→ Problem
Everything from the line containing "Task: Click the edit icon for product 272" through the line containing "This screenshot has width=1326, height=659." in the listing below should be copied exactly, and nothing more.

→ Dataset

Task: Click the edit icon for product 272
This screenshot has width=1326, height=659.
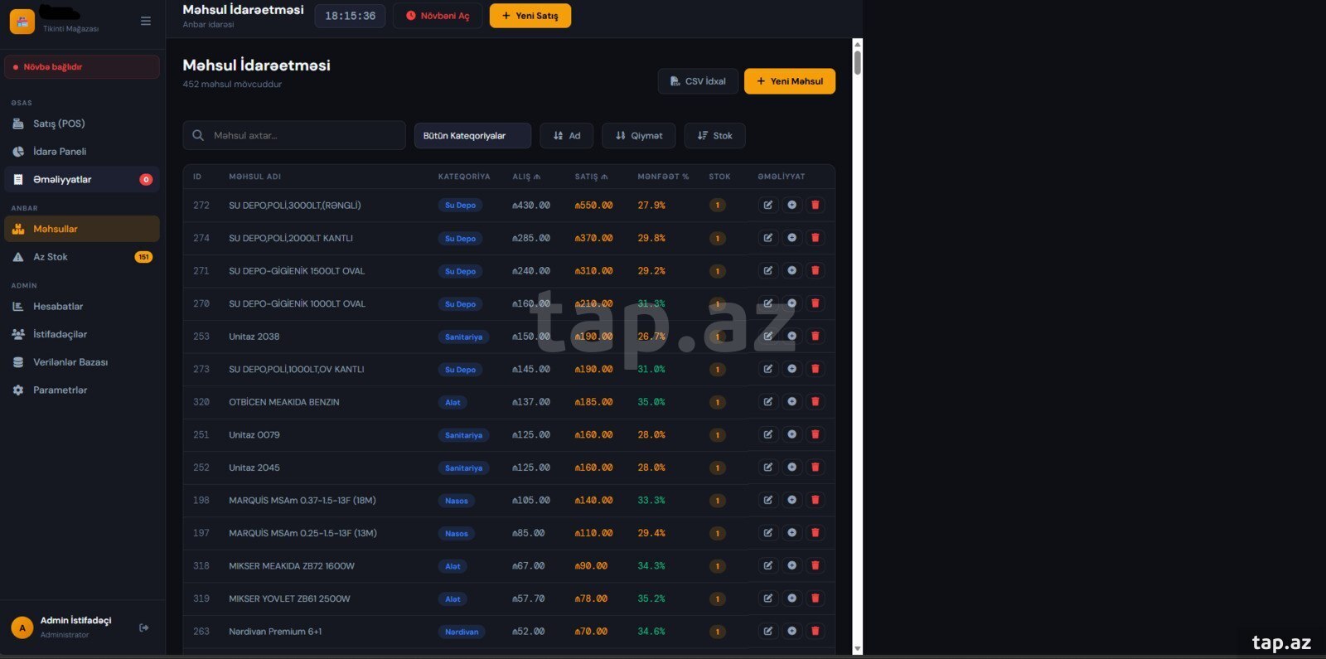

---

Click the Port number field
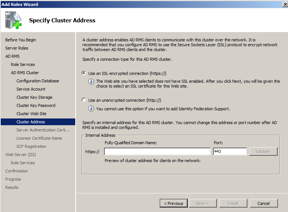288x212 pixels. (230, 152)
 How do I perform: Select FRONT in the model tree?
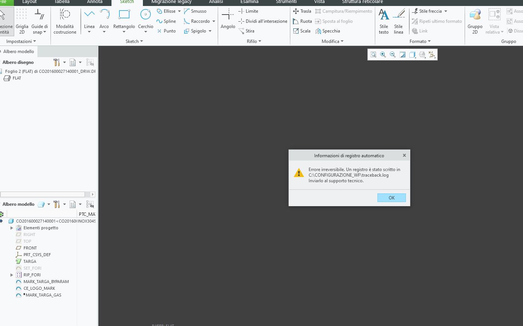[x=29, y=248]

→ Result of the exercise
Task: Click the edit icon for product 272
This screenshot has width=1326, height=659.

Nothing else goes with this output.